**Work required**
Print, word for word, the opening line of the data below and every line after it through the line that contains "The height and", but not the pictures.
Start of Data excerpts
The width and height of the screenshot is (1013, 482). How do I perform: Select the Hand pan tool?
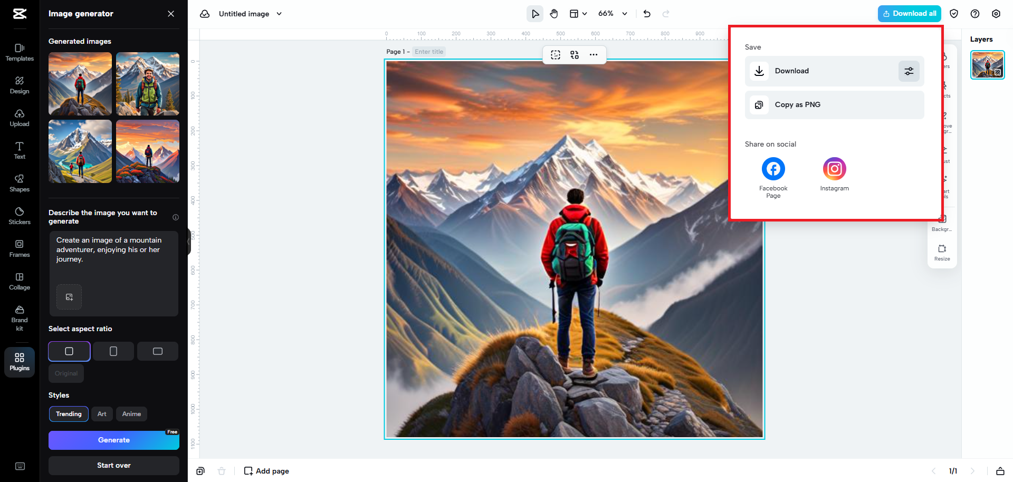(x=554, y=14)
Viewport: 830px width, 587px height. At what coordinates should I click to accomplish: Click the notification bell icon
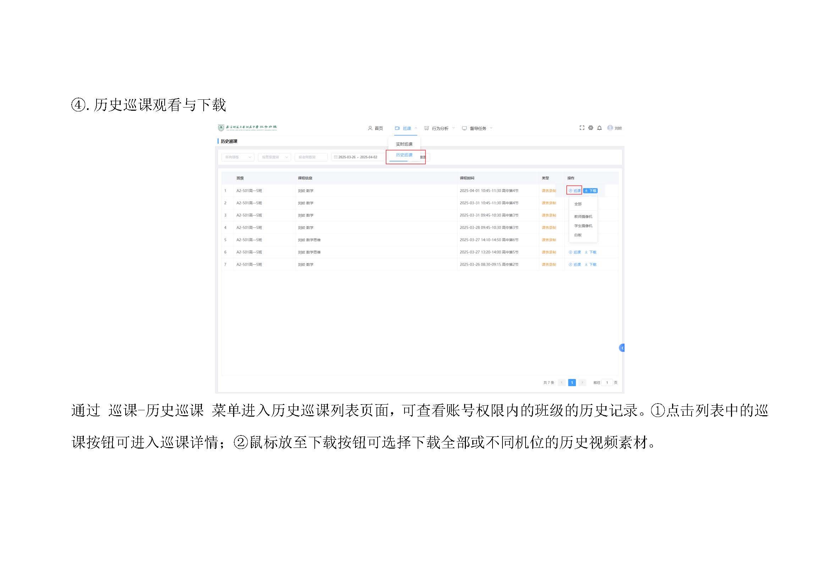pos(599,128)
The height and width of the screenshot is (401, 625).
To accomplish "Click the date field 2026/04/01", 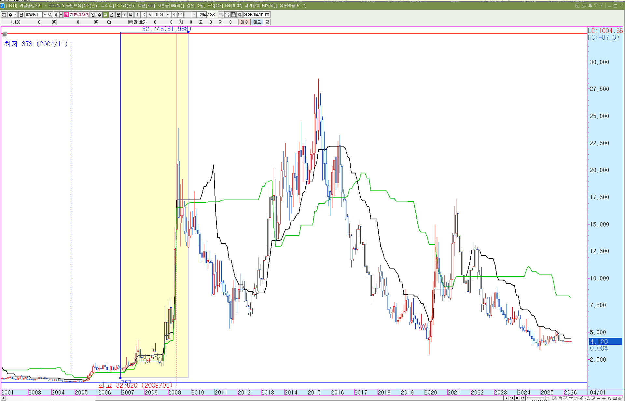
End of Data excerpts
**Answer box**
The width and height of the screenshot is (1013, 482). How do I perform: Select the Hand pan tool?
(x=554, y=14)
Viewport: 830px width, 587px height. At what coordinates should I click to accomplish: Click the notification bell icon
pos(599,128)
The height and width of the screenshot is (401, 625).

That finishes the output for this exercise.